Steve Porter, Ceragenix's Chairman and CEO stated, "We are very pleased with these results. We have just demonstrated that EpiCeram(TM) is comparable to a mid strength steroid in treating the symptoms of atopic dermatitis after a 28 day treatment regimen. We believe that EpiCeram has the potential to become the foundation of a new and improved paradigm in the treatment of this common childhood skin disorder which affects over 15 million Americans."
The study was an investigator-blinded, randomized controlled study conducted at five centers which evaluated a total of 113 patients in two groups of children (ages 6 months to 18 years) with moderate-to-severe atopic dermatitis treated with either Cutivate(R) Cream, a mid-potency topical steroid, or EpiCeram(TM). The study was primarily conducted during the winter months of December ('06), January ('07) and February ('07).

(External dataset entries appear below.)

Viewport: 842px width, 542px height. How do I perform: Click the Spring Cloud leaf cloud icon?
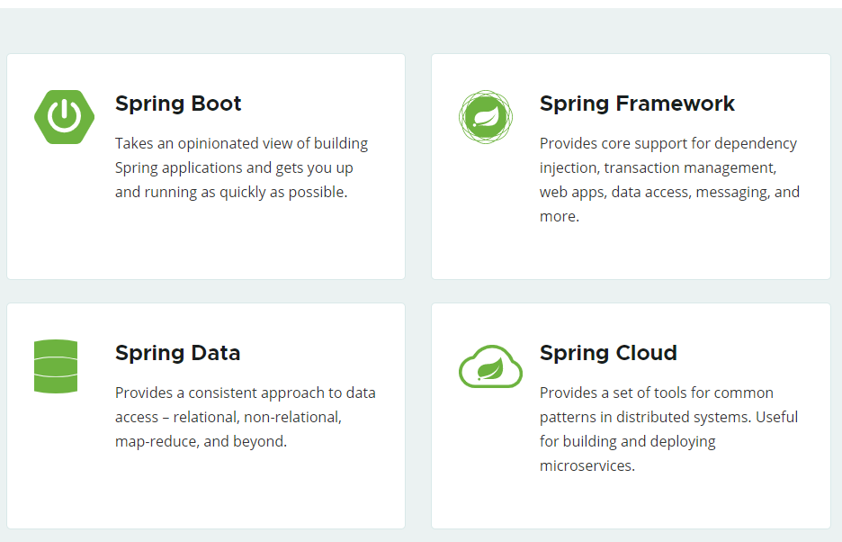tap(490, 366)
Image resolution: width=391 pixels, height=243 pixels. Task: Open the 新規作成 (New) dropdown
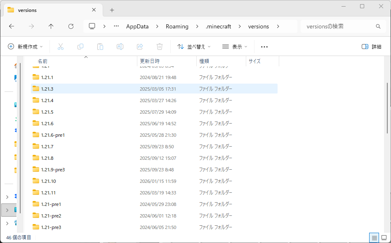[x=26, y=47]
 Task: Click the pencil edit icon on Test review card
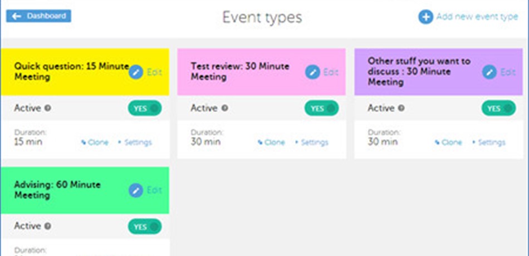[x=313, y=72]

Primary and Secondary Outcome Measures.
According to the protocol, the primary outcome measure was the change in mean SCORAD score measured at Day 28 as compared to the baseline. The protocol's secondary efficacy parameters were: -0-
a) Percentage of subjects reaching clear or almost clear on Investigator's Global Assessment (IGA) at Day 28; b) Change in patient reported assessments of pruritus (itch); and c) Change in patient reported assessment of disturbance of sleep habits.
Primary Outcome Measure (change in mean SCORAD score measured at Day 28 compared to Baseline).
Daily (twice) applications of both Cutivate(R) Cream and EpiCeram(TM) produced significant reductions in SCORAD scores at Day 28 compared to baseline values. Daily (twice) applications of EpiCeram(TM) produced statistically significant improvement of atopic dermatitis after 28 days with a reduction in SCORAD scores of 56.41% from baseline. Daily (twice) applications of the comparator product, Cutivate(R) cream, also produced statistically significant improvement of atopic dermatitis after 28 days with a reduction in SCORAD scores of 68.77%. Statistical comparison of the treatment effects (SCORAD scores) showed no statistically significant difference between treatment effects after 28 days of treatment.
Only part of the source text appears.